Life at the playground has changed now that parents and caregivers bring their cell phones with them. And many are feeling guilty about it, according to a new study.
While other studies have looked at cell phone use on playgrounds from a distance, this one went further. Researchers recorded over 40 hours of adults' behavior at playgrounds in Seattle. They also interviewed parents, nannies and other adults about their cell phone use.
Feelings fell into three main camps. Most of the adults watching kids (44%) felt that they should restrict phone use on the playground, and felt guilty for not doing so; 28% felt that most “adult-focused” cellphone use was perfectly appropriate; and 24% felt it was important to eliminate or at least minimize cell phone use while watching children and lived up to that ideal.
Phone use did have its consequences.
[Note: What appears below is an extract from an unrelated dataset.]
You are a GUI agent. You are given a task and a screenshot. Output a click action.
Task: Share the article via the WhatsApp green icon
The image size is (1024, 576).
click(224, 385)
It was much more distracting than the users realized.
When children tried to interrupt an adult using a cell phone — asking the adult to look at them or settle a dispute or for some other reason, more than half of the time (56%), the adult failed to respond, speak or even look away from the phone. When these adults were not on the phone, but chatting with a friend, helping another child or simply staring into space, a child's request was only ignored 11% of the time.
So maybe cell phone users do have something to feel guilty about. It certainly seems to be taking their attention away from the children. Even worse, adults tended to overestimate how responsive they were to children's requests for attention while using their phone. They realized that being on the phone was distracting, but many mistakenly thought that a child's request for attention would filter through and bring their mind back to playground.
Adults tended to overestimate how responsive they were to children's requests for attention while using their phone.
Boredom was the single greatest factor prompting people to reach for their phones.
Imagine a feature like the V-chip on a TV, with children deciding which phone functions to block and which to allow their parents to access. Hopefully, parents are monitoring children's screen time, so turnabout is fair play.
The study was presented at the Association for Computing Machinery's Computer Human Interface (CHI) 2015 conference.